On January 13th and 14th, the Fourth Annual Big Philly Beer Fest will gather together scores of brewers showcasing hundreds of craft beers for enthusiasts to sample at the Pennsylvania Convention Center. Today’s thriving beer scene in Philly is connected to a regional tradition stretching back centuries.
Philadelphia played a pivotal role in establishing U.S. beer culture. Brewing in the Southeast Pennsylvania region dates back to the early colonial period, when Quakers in the region ran small personal brewing operations out of their homes. William Penn was one of them.
Arriving in Pennsylvania in 1682, Penn returned to England just two years later, entrusting the construction of his Pennsbury estate in Bucks County to James Harrison. While conducting his affairs in the Old World, Penn wrote letters to Harrison, detailing his vision for the idyllic landholding: “I would have a Kitchen, two larders, a wash house & room to iron in, a brew house & in it an oven for bakeing [sic].”
The prevalence of small domestic breweries stemmed largely from concerns regarding contaminated water and waterborne illnesses such as typhoid fever. (Beer consumption in Philadelphia dropped when clean water became publicly accessible in 1800 and 1801, though beer’s popularity obviously survived the advent of centralized water supplies.)
Widespread home brewing made the region fertile for commercial breweries and malting companies, many of which opened and closed in Philadelphia throughout the 17th and 18th centuries. The one with the longest staying power proved to be the Morris Brewery, opened by Anthony Morris in 1687 on Front and Walnut Streets. The docks nearby constituted the city’s first “Brewerytown,” with a variety of taverns and breweries catering to dockworkers and sailors.

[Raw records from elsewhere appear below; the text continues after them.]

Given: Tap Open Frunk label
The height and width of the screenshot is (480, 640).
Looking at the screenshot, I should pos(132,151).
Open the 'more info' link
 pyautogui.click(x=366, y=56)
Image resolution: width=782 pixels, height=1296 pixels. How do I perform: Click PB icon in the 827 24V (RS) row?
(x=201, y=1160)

Morris passed away in 1721, having handed down the business — which both brewed beer and malted barley — to his son. Throughout the 18th century, Morris’ business stayed in the family and thrived, bouncing around the city as his progeny expanded operations. By the 1790s, the Morris Brewery was located on what is now Thomas Paine Place, where the company specialized in a porter favored by George Washington.

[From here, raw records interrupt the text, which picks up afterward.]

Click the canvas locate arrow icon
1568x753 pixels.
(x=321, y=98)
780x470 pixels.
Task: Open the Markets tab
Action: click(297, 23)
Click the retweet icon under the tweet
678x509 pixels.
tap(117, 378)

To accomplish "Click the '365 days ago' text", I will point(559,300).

In 1811, Francis Perot — an ancestor of French Huguenots who fled religious persecution — apprenticed at the brewery, signing on for a rigorous six-year commitment. The company’s brew masters at the time were Thomas and Joseph Morris, widely considered Philly’s premier brewers. The two mentored the young Perot, who learned every aspect of the trade: malting, milling, maintaining the brewed beer in the company’s cool cellar, and (toward the end of the indenture) brewing. Perot opened his own brewery in 1818 after completing his apprenticeship.
Five years later, Perot married Thomas Morris’ daughter Elizabeth and incorporated the Morris Brewery into the brewery he ran with his brother, called Francis and William S. Perot. The Perot brothers ceased brewing in 1850, focusing their energies exclusively on malting. Francis’ son T. Morris Perot and son-in-law Edward H. Ogden joined as partners in 1868, resulting in the company’s new name: the Francis Perot’s Sons Malting Co. Francis passed away in 1885, just two years shy of the company’s bicentennial.

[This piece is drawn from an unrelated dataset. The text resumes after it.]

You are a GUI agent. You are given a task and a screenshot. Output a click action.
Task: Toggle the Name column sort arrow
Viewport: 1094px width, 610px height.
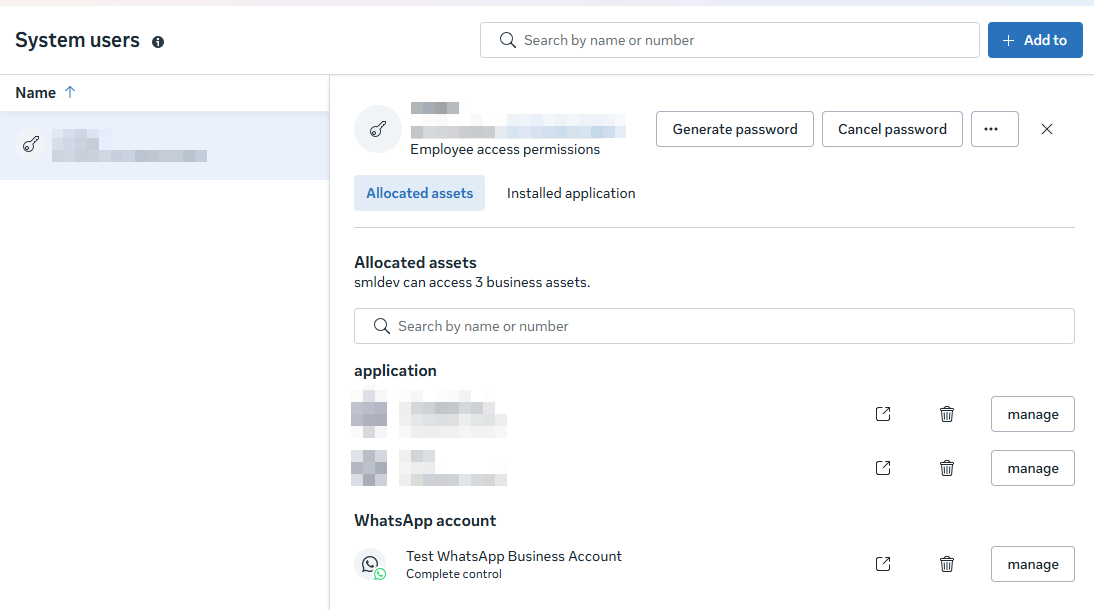click(x=70, y=92)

Remarkably, the Francis Perot’s Sons Malting Co. survived Prohibition and lasted under family control until the 1960s (though it relocated to Buffalo in the early 20th century). The business ranks among the oldest continually operating family businesses in U.S. history.
Today, Philadelphia is home to a growing number of craft breweries; more established enterprises such as Philadelphia Brewing Co., Dock Street Brewing Co., and Yards Brewing Co. have been joined by upstarts including Crime & Punishment Brewing Co. and Evil Genius Beer Co.
The city’s beer renaissance would make its early Quaker home brewers proud.